A thermoplastic resin composition comprising as essential components a thermoplastic resin (A) and composite particles (B) in which an electrically conductive filler is coated with silica,
The thermoplastic resin (A) is in the range of 50 to 99% by mass, the composite particles (B) are in the range of 1 to 50% by mass, and
The composite particles (B) have an average particle size in the range of 0.1 to 20 μm, and the composite particles have silica as a matrix, and two or more particles of the electrically conductive filler are dispersed in the matrix.
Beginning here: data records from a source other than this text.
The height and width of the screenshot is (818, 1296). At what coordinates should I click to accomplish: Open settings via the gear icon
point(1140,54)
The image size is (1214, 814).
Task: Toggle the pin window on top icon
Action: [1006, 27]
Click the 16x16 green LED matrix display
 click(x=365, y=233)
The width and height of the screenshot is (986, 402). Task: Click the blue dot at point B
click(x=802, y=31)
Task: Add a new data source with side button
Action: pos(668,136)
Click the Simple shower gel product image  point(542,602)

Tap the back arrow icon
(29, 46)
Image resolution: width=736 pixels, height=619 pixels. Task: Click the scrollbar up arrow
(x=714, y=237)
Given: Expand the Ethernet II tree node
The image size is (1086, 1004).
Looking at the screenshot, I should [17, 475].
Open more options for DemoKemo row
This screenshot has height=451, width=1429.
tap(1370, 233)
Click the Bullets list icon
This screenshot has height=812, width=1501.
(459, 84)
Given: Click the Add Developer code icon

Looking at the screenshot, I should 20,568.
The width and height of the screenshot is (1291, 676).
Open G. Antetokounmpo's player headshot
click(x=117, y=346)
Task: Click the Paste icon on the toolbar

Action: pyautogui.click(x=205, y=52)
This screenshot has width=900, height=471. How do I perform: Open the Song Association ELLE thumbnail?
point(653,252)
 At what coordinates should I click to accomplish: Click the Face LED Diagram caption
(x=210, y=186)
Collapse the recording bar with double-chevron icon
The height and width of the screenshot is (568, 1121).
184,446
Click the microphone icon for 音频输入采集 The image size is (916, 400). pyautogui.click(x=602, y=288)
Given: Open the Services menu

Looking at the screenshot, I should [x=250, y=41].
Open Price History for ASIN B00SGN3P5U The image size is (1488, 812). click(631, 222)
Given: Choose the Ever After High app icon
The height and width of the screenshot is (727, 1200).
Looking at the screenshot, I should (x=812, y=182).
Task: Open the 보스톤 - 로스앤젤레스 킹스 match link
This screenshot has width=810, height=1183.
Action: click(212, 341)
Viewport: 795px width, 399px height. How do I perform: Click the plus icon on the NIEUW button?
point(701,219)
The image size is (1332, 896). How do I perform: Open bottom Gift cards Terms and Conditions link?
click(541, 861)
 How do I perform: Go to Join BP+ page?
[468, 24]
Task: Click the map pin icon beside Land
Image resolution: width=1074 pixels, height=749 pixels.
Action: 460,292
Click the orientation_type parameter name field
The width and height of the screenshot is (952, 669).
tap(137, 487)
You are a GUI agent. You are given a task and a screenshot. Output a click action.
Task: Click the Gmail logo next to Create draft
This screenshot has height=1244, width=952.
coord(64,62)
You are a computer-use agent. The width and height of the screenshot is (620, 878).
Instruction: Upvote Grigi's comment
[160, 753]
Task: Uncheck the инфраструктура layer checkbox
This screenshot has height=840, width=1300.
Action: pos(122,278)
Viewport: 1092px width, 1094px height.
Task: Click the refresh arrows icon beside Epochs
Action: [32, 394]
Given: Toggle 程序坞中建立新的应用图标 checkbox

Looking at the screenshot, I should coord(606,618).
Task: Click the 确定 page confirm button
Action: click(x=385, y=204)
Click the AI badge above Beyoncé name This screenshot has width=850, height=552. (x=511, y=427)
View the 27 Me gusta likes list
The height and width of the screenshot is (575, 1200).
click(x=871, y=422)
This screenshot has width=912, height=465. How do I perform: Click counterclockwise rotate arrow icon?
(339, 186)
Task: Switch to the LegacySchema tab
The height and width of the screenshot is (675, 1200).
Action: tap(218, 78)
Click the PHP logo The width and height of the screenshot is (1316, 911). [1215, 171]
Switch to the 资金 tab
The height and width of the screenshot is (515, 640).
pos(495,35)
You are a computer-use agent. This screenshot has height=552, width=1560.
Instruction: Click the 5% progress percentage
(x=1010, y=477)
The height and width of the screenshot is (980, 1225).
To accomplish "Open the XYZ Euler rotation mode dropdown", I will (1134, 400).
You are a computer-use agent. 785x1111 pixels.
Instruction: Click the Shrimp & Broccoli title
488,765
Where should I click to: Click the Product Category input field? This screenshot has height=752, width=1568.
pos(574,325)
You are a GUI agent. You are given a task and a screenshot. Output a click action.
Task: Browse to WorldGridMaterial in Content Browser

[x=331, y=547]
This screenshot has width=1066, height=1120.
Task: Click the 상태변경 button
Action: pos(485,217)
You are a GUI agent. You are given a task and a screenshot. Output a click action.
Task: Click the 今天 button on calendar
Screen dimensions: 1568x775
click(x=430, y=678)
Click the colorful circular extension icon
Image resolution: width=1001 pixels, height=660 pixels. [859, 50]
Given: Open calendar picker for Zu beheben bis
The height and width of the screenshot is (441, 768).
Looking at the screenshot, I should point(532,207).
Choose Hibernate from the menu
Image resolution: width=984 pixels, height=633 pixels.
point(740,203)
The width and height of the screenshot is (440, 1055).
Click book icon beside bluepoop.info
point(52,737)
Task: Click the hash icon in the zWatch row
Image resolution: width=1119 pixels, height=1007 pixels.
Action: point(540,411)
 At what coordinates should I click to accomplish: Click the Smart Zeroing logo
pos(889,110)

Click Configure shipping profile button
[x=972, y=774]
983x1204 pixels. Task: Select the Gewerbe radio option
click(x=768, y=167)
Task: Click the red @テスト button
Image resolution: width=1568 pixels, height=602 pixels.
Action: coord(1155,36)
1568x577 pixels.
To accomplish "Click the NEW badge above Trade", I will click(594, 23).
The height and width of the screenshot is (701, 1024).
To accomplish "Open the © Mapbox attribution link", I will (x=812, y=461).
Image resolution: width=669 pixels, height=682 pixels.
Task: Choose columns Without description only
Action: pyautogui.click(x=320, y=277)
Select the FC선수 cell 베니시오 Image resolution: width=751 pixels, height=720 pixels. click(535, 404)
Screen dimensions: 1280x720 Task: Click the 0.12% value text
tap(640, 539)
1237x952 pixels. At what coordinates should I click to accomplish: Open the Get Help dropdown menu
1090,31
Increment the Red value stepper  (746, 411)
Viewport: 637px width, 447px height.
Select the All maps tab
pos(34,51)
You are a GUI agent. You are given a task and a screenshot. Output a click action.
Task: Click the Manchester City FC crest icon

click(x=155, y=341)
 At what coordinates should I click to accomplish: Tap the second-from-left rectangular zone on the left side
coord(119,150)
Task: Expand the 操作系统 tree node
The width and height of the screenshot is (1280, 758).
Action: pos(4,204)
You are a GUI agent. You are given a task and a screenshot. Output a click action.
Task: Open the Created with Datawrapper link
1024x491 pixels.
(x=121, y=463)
It is a dispersion ,
The electrically conductive filler is nickel, copper, gold, silver, aluminum, zinc, tin, lead, chromium, platinum, palladium, tungsten, molybdenum, or an alloy of two or more thereof, artificial graphite, natural graphite, glassy carbon , Carbon black, acetylene black, ketjen black, carbon fiber, carbon nanofiber, or a mixture of two or more thereof.   The thermoplastic resin composition according to claim 1, wherein the thermoplastic resin (A) has a melting point of 170 ° C or higher, or a softening point of 50 ° C or higher.   The thermoplastic resin composition according to claim 1 or 2, wherein the average particle diameter of primary particles of the electrically conductive filler is in the range of 0.01 to 10 µm.   The thermoplastic resin composition according to any one of claims 1 to 3, which is obtained by melt-kneading the thermoplastic resin (A) and the composite particles.   The molded object formed by melt-molding the thermoplastic resin composition as described in any one of Claims 1-4. A thermoplastic resin (A) and a composite particle (B) are charged into a melt-kneading extruder and melt-kneaded for producing a thermoplastic resin composition,
The average particle size of the composite particles (B) is in the range of 0.1 to 20 μm, and
The composite particle is a dispersion in which two or more particles of the electrically conductive filler are dispersed in the matrix using silica as a matrix ,
The electrically conductive filler is nickel, copper, gold, silver, aluminum, zinc, tin, lead, chromium, platinum, palladium, tungsten, molybdenum, or an alloy of two or more thereof, artificial graphite, natural graphite, glassy carbon , Carbon black, acetylene black, ketjen black, carbon fiber, carbon nanofiber, or a mixture of two or more thereof, a method for producing a thermoplastic resin composition.   The discharge amount of the resin component is in the range of 5 to 500 (kg / hr), the screw rotation speed is in the range of 100 to 500 (rpm), and the ratio (discharge amount / screw rotation speed) is 0.02 to 2. The method for producing a thermoplastic resin composition according to claim 6, wherein melt-kneading is performed under a kneading condition of (kg / hr / rpm).   The method for producing a thermoplastic resin composition according to claim 6 or 7, wherein the thermoplastic resin (A) is in the range of 50 to 99 mass% and the composite particles (B) are in the range of 1 to 50 mass%.   The thermoplastic resin composition (A) according to any one of claims 6 to 8, wherein the thermoplastic resin (A) has a melting point of 170 ° C or higher or a softening point of 50 ° C or higher. Method.   The method for producing a thermoplastic resin composition according to any one of claims 6 to 9, wherein an average particle diameter of primary particles of the electrically conductive filler is in a range of 0.01 to 10 µm.